Learning to balance the board inevitably involves wobbles, stumbles, and the occasional fall. And, of course, there will be a push-pull to respond to as we embark on change, as we come across different priorities, perspectives and emotional responses, and as we aim to change systems that some people benefit from.

The balance board is a simple concept, but it isn’t easy. Leaning into this, the leadership invitation is for us to ask and answer:

  • What different decisions would we make if we prioritised our purpose, rather than prioritising our organisations? What would this mean for balancing our accountabilities?
  • What leadership mindsets and muscles (philosophies and practices) will enable us to balance and hold steady to our multiple accountabilities?
  • How do we support each other in the balancing act as we face the wobbles and the pushes and pulls around us?  

There is no ‘perfect’ with the balance board. It is perpetually unstable, requiring awareness and constant minor and major corrections. It demands continuous practice, the strengthening of different muscles, building muscle memory, and maintaining alert attention and intentionality.
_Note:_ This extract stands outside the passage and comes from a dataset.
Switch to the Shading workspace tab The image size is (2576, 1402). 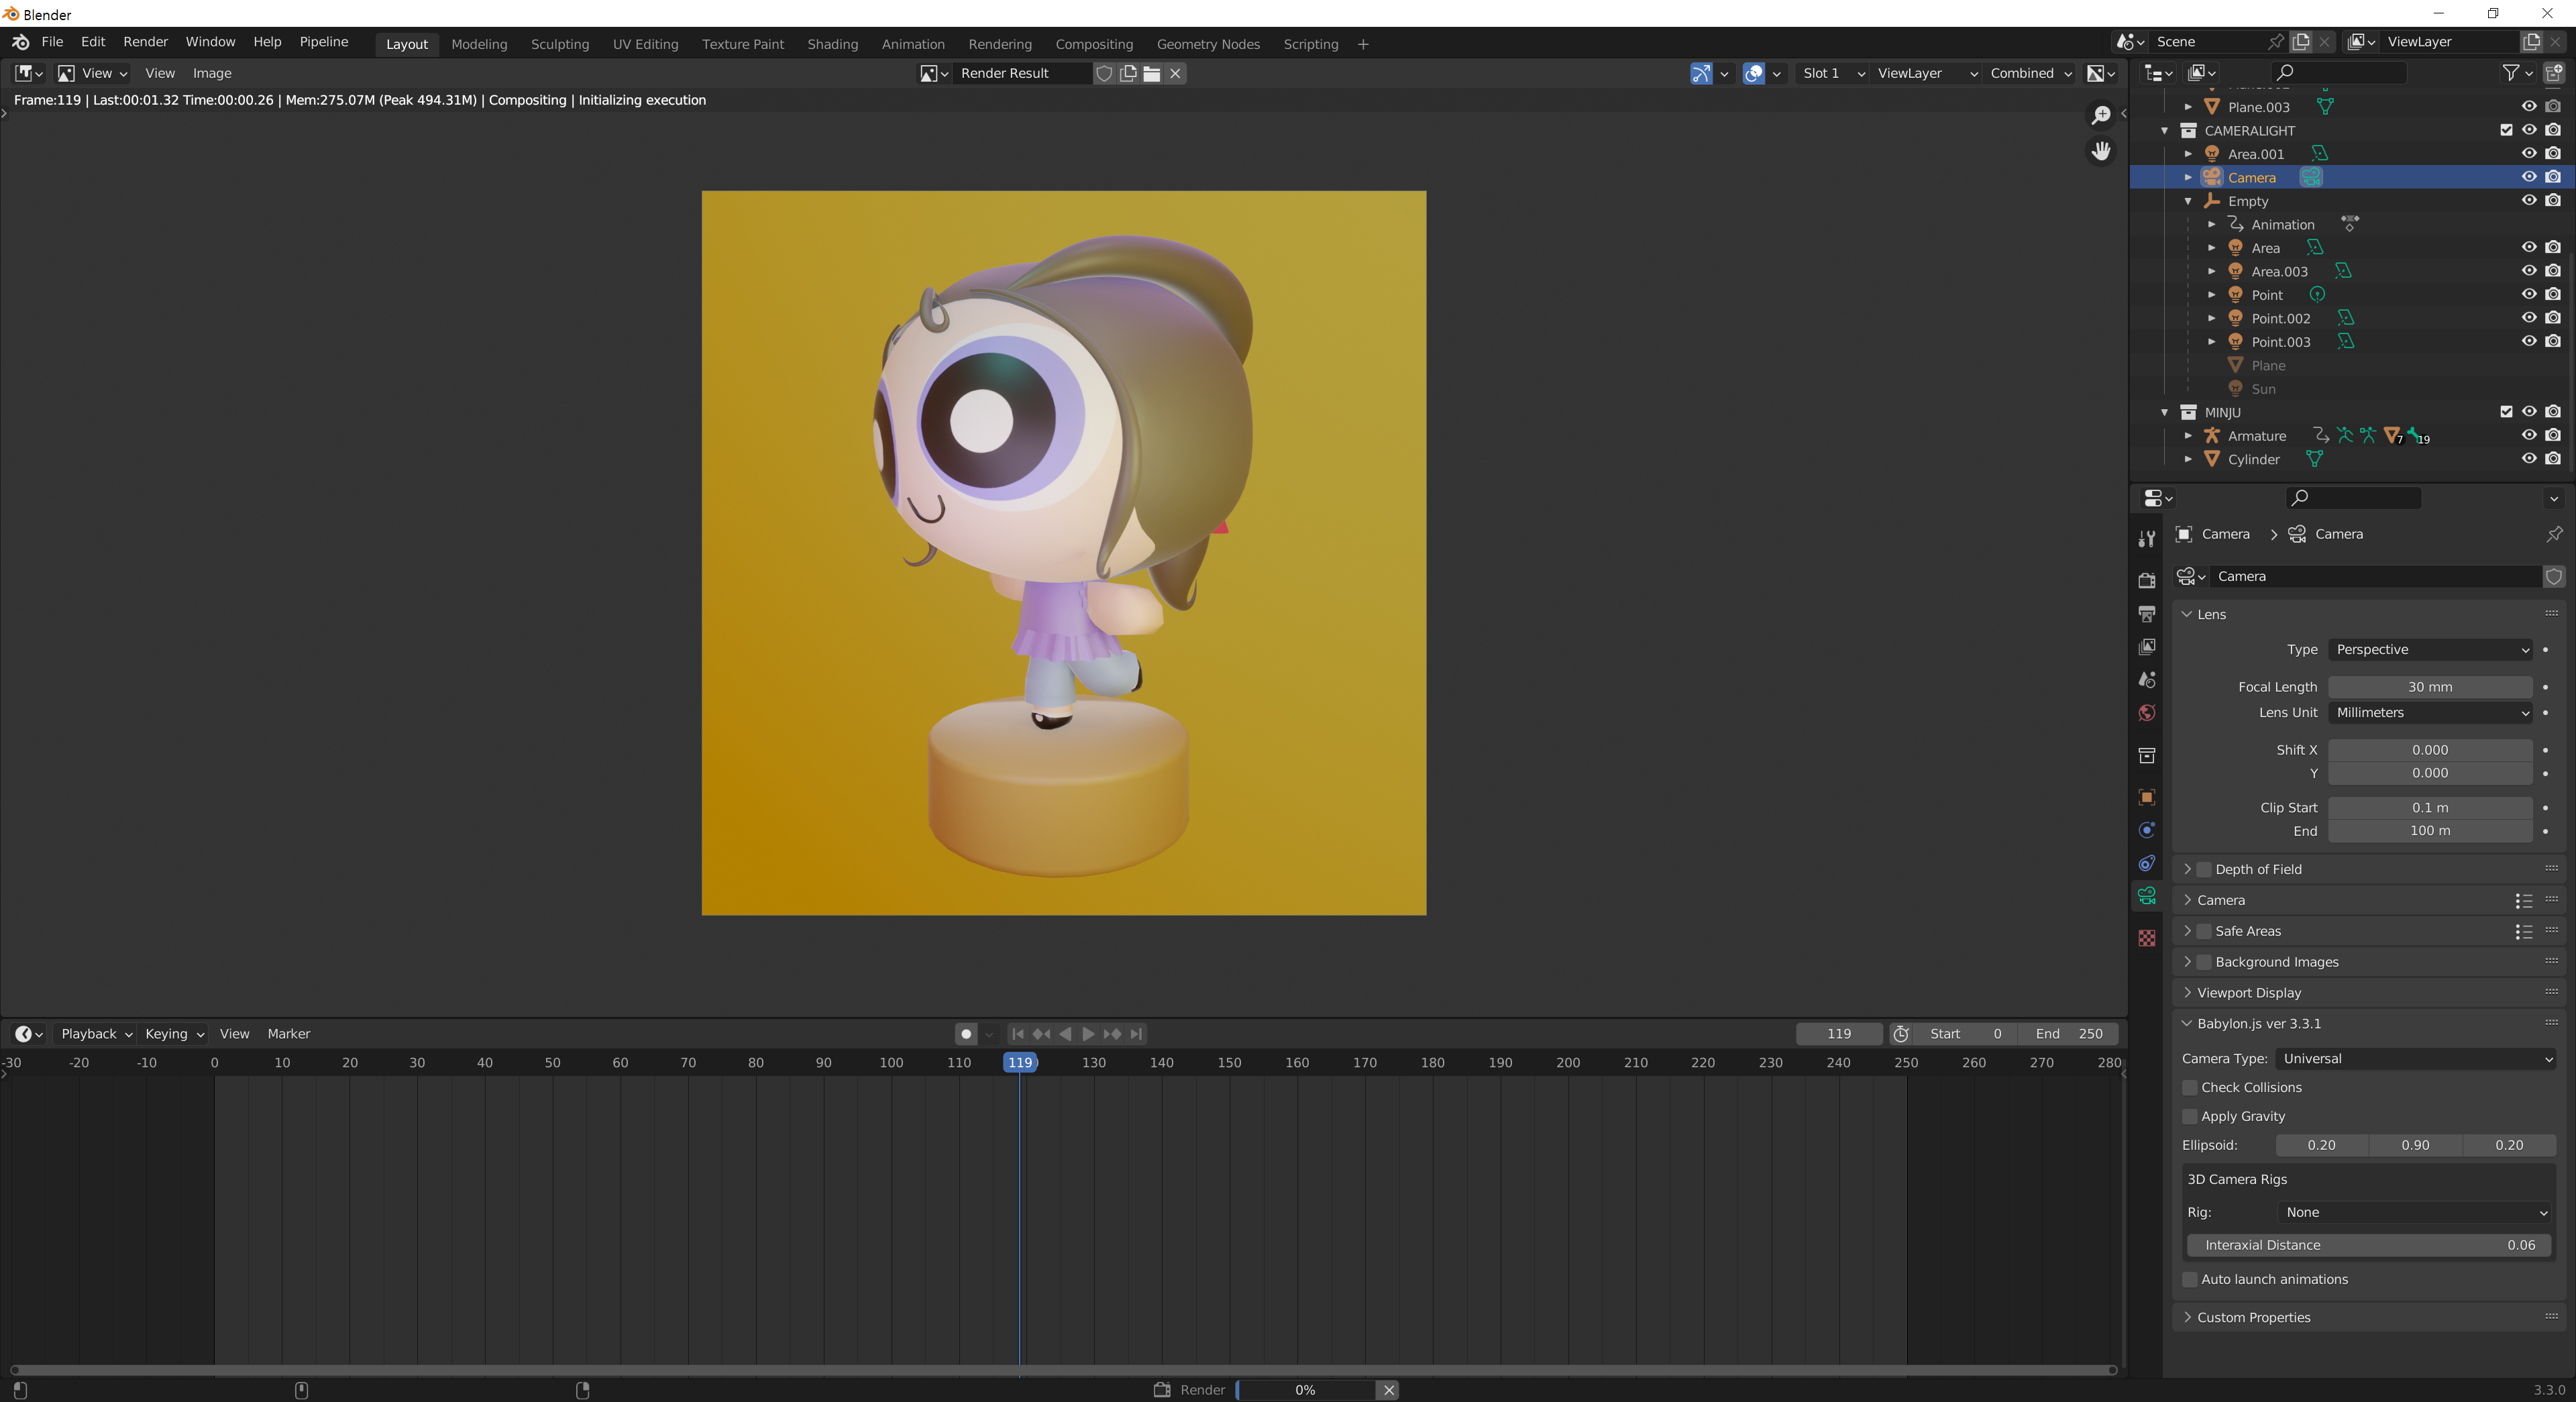pyautogui.click(x=832, y=44)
Sometimes I feel strong and balanced, sometimes I struggle, and sometimes I overcorrect. Many times, I adjust and need time to recover.

While we all stand on our own balance boards, we can support each other to foster a culture of intentionality, to hold steady, navigate the wobbles, and to come together as a strengthened collective for a greater purpose.

As for my gym work, that also requires some ongoing attention. Anyone up for a balance board session?